Written exercise: Pick up the post about a visit to Northern Wisconsin, shown below, right after its last sentence and keep writing it; the material that follows the post is separate from it.

Passage given:
++++

Monday, April 23, 2018

A visit to Northern Wisconsin

Golden-winged Warbler

Last week I spent an evening in Ashland, Wisconsin, at the Northern Great Lakes Visitors Center, giving a talk about warblers for the Friends of the North Pikes Creek Wetland, a valuable and unique wetland area in Bayfield County that includes a trout stream and forests important for the declining Golden-winged Warbler. The Friends group is working tirelessly to protect and enhance the wetlands and to promote responsible recreational use of this resource and the education of the community, particularly local K-12 students. It felt wonderful helping raise awareness about this worthy organization. And driving to Ashland, I was getting a lovely sense of spring, seeing Turkey Vultures, robins, and Red-winged Blackbirds here and there despite the snow.

After the program, I drove to Port Wing, Wisconsin, where I was to spend the night. On the way down County A from Iron River, just as I was getting to Town Line Road, a wolf crossed in front of me. I see and hear coyotes way more often than wolves, but any time I see either it’s exciting. I thought about how lucky I am to live where I do, where most people really do seem to understand the value of wildness and of wildlife.

That night I got to stay by myself in a house right next to a wetland. I’m not quite as resilient as I was when I was younger, so I fell asleep almost immediately and didn’t wake up until just after sunrise. That meant I didn’t get any recordings of night or pre-dawn sounds, though robins were singing away.

++++

Data provided:
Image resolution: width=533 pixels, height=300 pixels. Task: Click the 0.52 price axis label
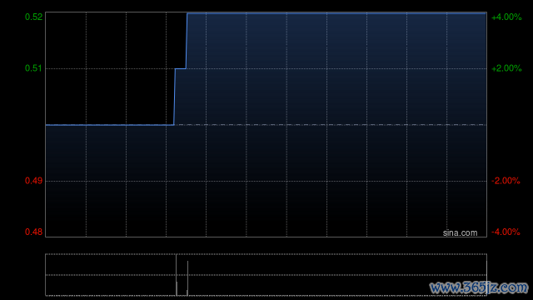pyautogui.click(x=33, y=17)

++++

Output below:
The sun was still rosy when I looked out at the wetland without my eyeglasses. And what to my wondering eyes should chance to pass by but a big gray shape that looked for all the world like a cat with a short tail and pointy ears. Not only was I not wearing my glasses—I also didn’t have my binoculars right there. I couldn’t trust that it would still be there if I ran and got them, so I kept watch as it moved steadily and deliberately over the snow-covered ice and disappeared into the shrubs and weeds along the edge of the marsh at Washington Avenue. I was certain it was a bobcat, but despite how close as it was, to my nearsighted eyes it was little more than an evocative shape. Once it was gone, I went for my binoculars and looked out again. I didn’t know what I’d see this time, but I was certain I’d blown my chance of a close look at the bobcat. But suddenly out it came, now headed the other way. And if the full side view wasn’t enough, it stopped and turned its head to face directly at me. I hadn’t brought my camera, but those eerily haunting eyes burned themselves into my memory. I’ve spent a lot of my lifetime outdoors in good habitat, yet this was the first wild bobcat I’ve ever seen. I was thrilled.

Bobcat! (A re-enactment)
BOBCAT!! (A reenactment. I didn't have my camera along, but my dog Pip helped me recreate the moment.)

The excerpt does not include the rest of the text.